* **Texto proporcionado**:
Los trabajadores ya no son precarios: ahora son flexibles, aventureros, se adaptan a su entorno y son creativos. Tener un empleador estable resulta obsoleto y aburrido: ahora los profesionales son freelance. Cada día trabajan en un proyecto diferente, adaptándose alegremente al cambio. Eso permite tener una carrera profesional variada, interesante, y poner en práctica todas sus habilidades, según dicen. Un trabajo con contrato y con derechos laborales es cosa del pasado. “Los jóvenes millenials ya no quieren eso”, repiten en los medios numerosos analistas económicos. “Este el trabajo del futuro”, dicen. En el futuro, los trabajadores serán flexibles y adaptables, trabajarán cada día para un empleador diferente, realizarán largas jornadas por bajos salarios.
Las historias reales suelen ser menos románticas. Un joven repartidor de Glovo dormía todas las noches al raso. Su exiguo sueldo no le permitía dormir bajo techo. Los repartidores apenas cobran tres euros por pedido entregado, tienen que pagar ellos mismos 2 euros quincenales para utilizar la app y poder hacer su trabajo, no cuentan con seguro de accidentes, no disponen de derechos laborales básicos, como bajas laborales o vacaciones pagadas, y deben pagar su propia Seguridad Social.
Pero la batalla cultural y la propaganda de esta nueva explotación laboral, que es la de siempre, no deja de innovar con ideas atractivas para que aceptemos sin pestañear los nuevos conceptos que precarizan nuestras vidas, eliminan nuestros derechos y nos desprotegen, como el co-living, job-sharing, pisos-colmena, nesting, co-working, salario emocional, flexibilidad laboral, y los nuevos modelos laborales de la pobreza y la precariedad como algo cool, moderno, juvenil y desenfadado.

* **Tarea planteada**: Según el texto sobre el trabajo precario, ¿cuánto cobran los repartidores por cada pedido entregado?

* **Datos proporcionados**:
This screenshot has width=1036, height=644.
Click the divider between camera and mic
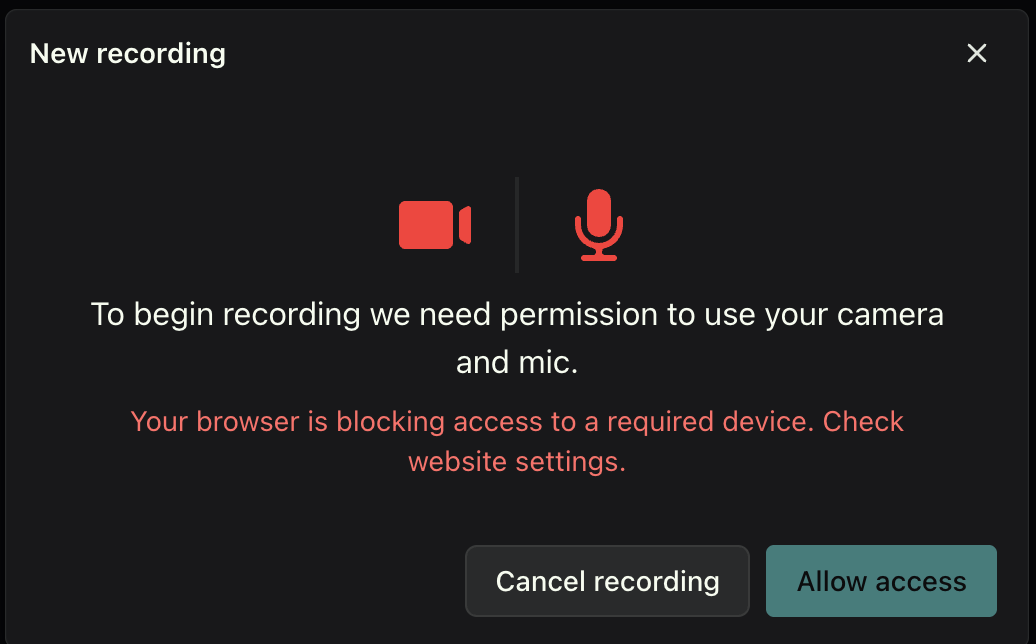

* **Resultado obtenido**: Apenas tres euros por pedido entregado.